Дима пожал плечами. Разговор ему решительно не нравился. Черноволосый обозвал его как-то непонятно, плюнул под ноги и пошел прочь. Дима с завистью посмотрел ему вслед. Затем он принялся рассуждать логически. Сейчас утро, сказал он сам себе. Независимо от эпохи, по утрам люди завтракают. Логично? Логично. Умница, Баран…
Ведомый безошибочным детдомовским инстинктом, Дима нашел столовую сразу. В длинной комнате шумно ели человек шестьдесят. Вадим появился там как раз вслед за своим давешним собеседником, которого приветствовали криками могучие молодцы.
– А вот и Кашеед, как волк из басни! – заорал один.

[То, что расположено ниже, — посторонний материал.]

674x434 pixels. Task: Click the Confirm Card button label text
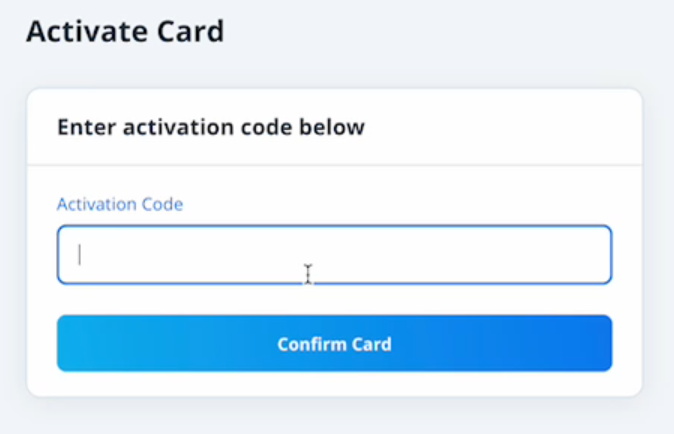coord(334,344)
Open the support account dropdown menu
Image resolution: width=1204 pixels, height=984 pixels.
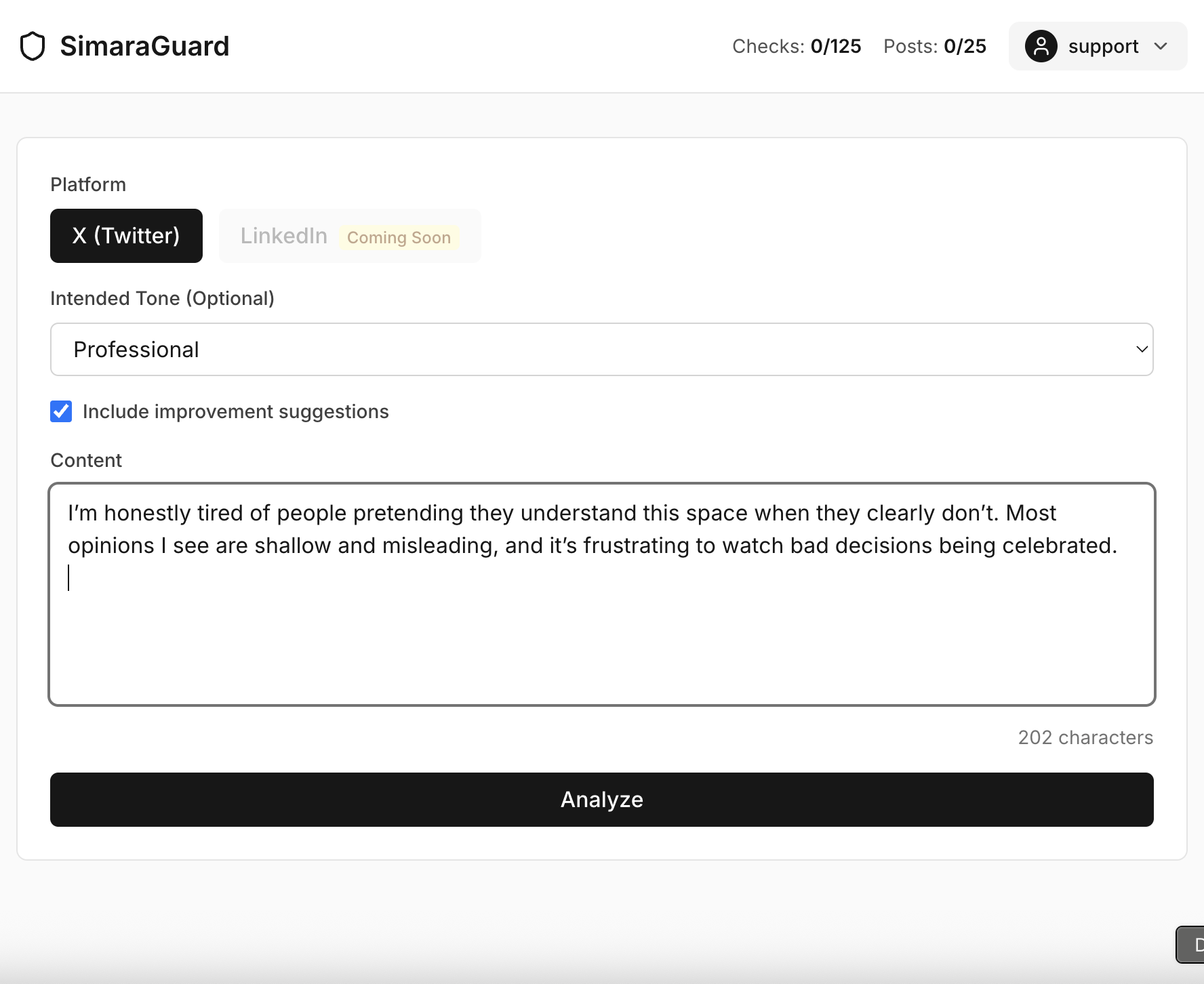click(x=1098, y=46)
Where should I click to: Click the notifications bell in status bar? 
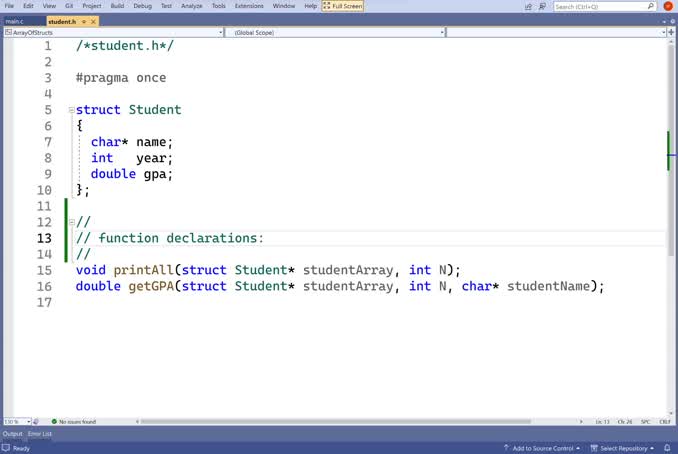pos(667,448)
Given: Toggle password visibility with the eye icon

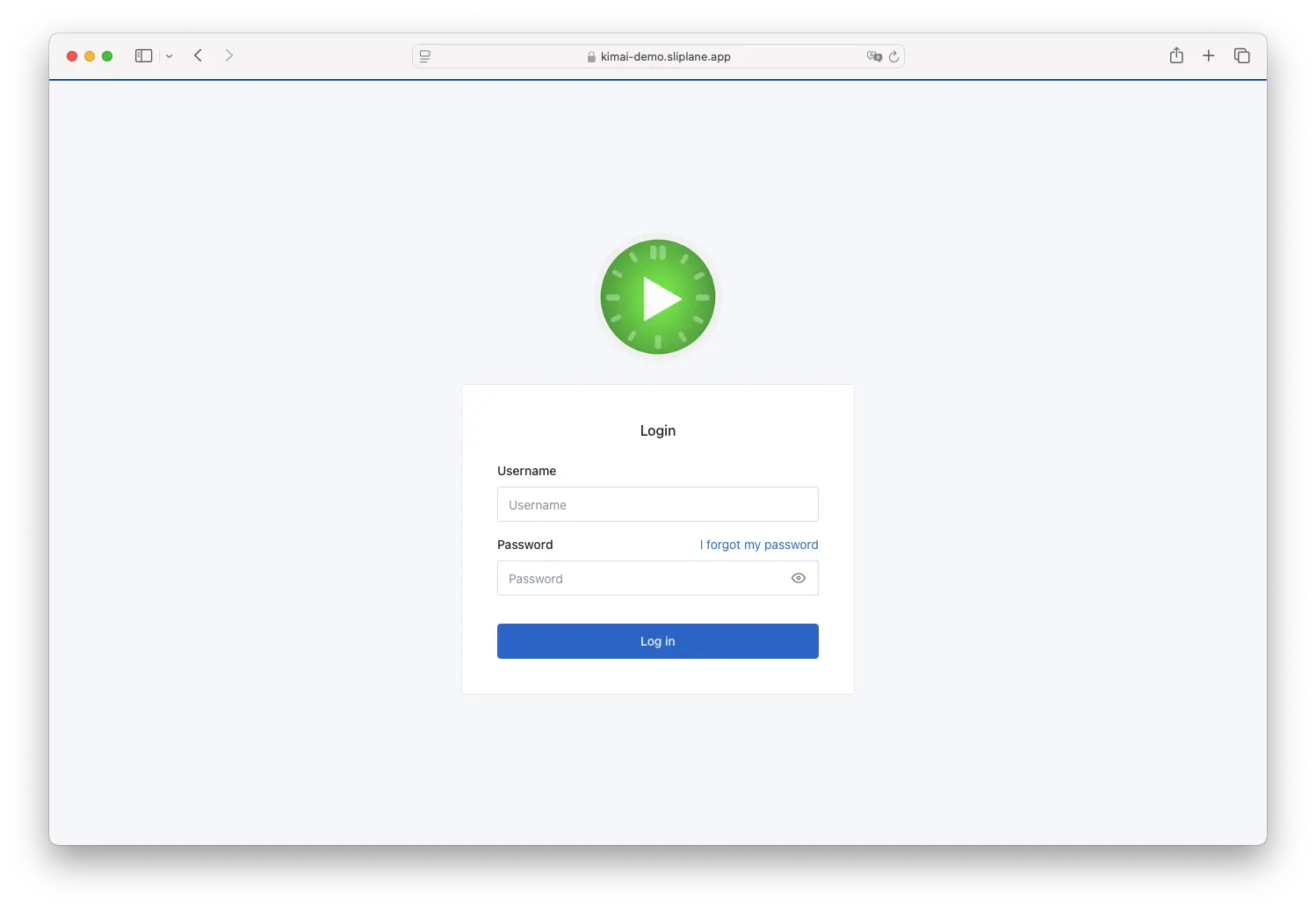Looking at the screenshot, I should pos(798,578).
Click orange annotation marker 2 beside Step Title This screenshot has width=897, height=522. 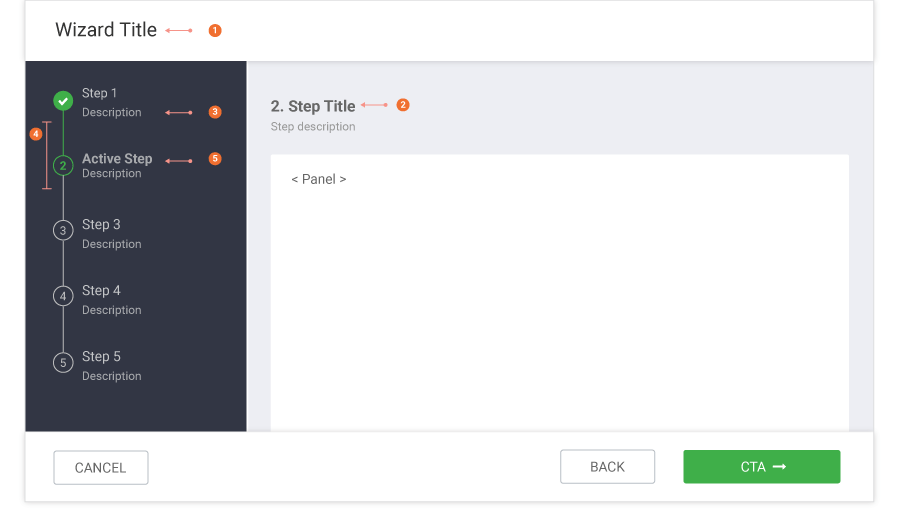[x=403, y=105]
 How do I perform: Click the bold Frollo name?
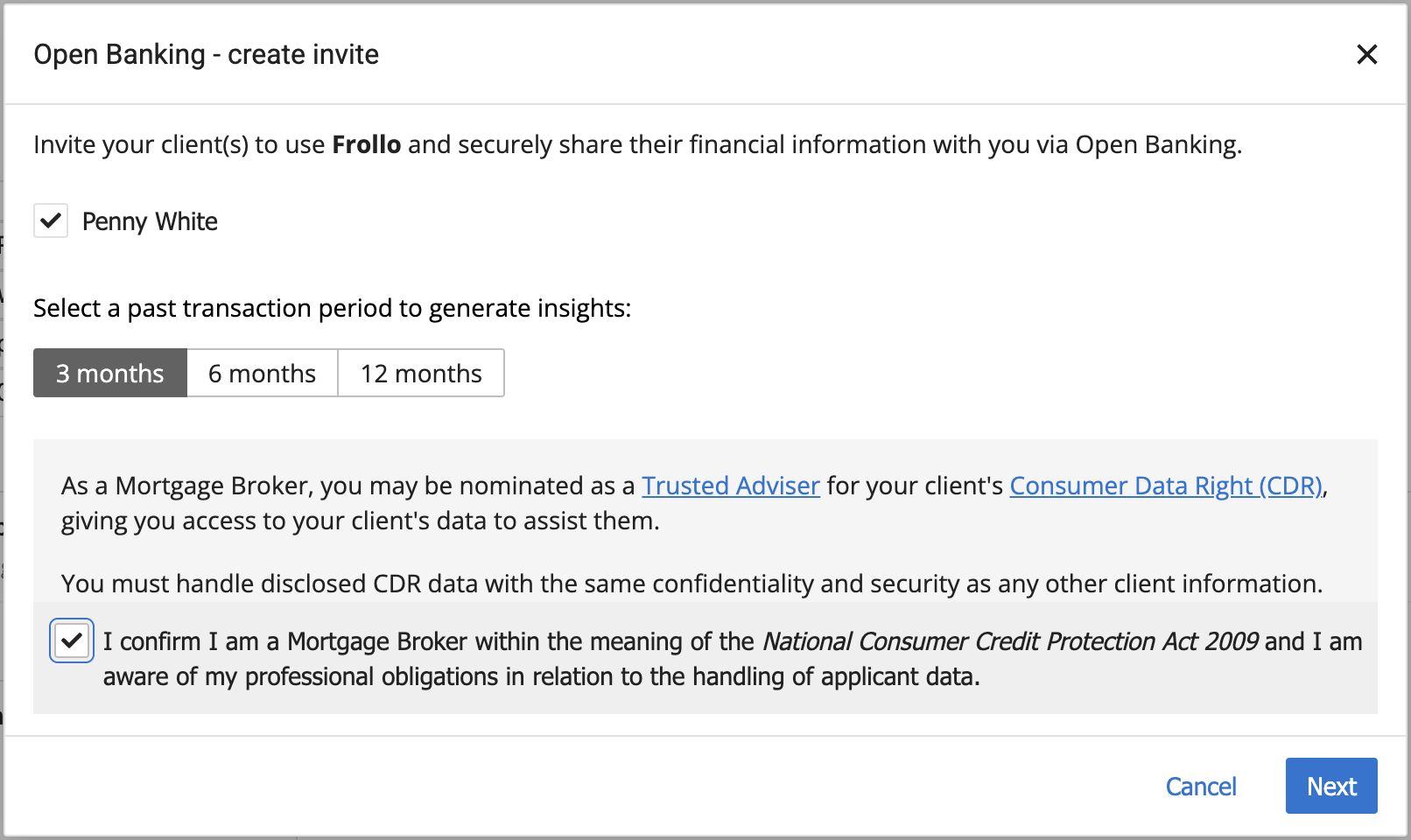click(x=366, y=144)
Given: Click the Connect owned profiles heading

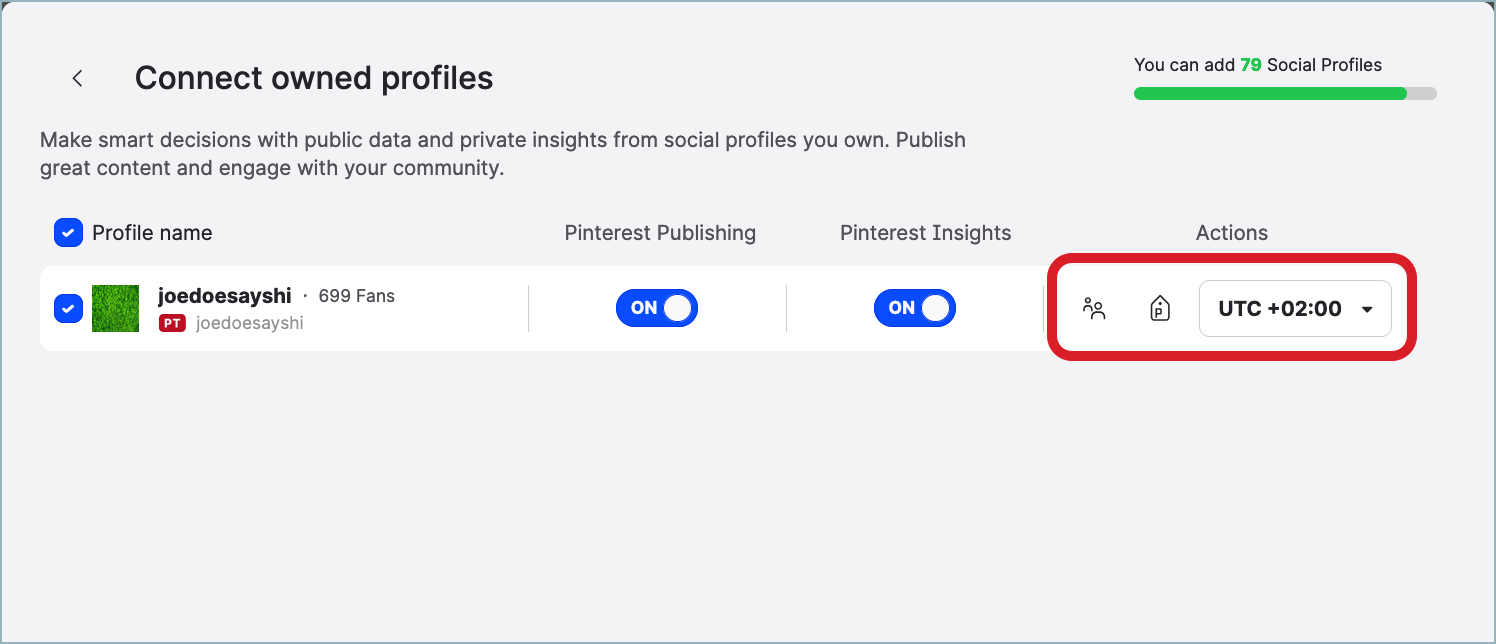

Черноволосый недобро сощурился, пробираясь между скамьями на свое место. Дима остался стоять посреди столовой. Отчетливо пахло едой. Гремели плошки, шаркали ноги, гудели мужественные голоса гладиаторов. Помимо того, раздавались разнообразные другие звуки, и все это было музыкой столовой. Баранов едва не расплакался. Он был смертельно голоден.
– Заснул, новобранец? – сердито сказал неизвестно откуда возникший тип в грязном фартуке и ткнул Диму плошкой в живот. – Садись и ешь, пока предлагают.
Дима взял плошку и огляделся по сторонам в поисках свободного места. Поначалу такового не оказалось, и он сел прямо на пол посреди столовой, зажал плошку коленями и начал есть руками, давясь от жадности. Ему было наплевать, что остальные с любопытством смотрят. Раб в грязном фартуке стоял поодаль и насмешливо качал головой. Проглотив последнюю фасолину, Дима поднял голову и громко сказал:
– Добавки!
Повар в ответ фыркнул:
– Хватит с тебя, обжора-варвар.
Дима поднялся на ноги. Похоже, он действительно влип. Даже кухонный мужик ему хамит. Что предпринять сейчас, Дима решительно не знал. Врезать ему, что ли?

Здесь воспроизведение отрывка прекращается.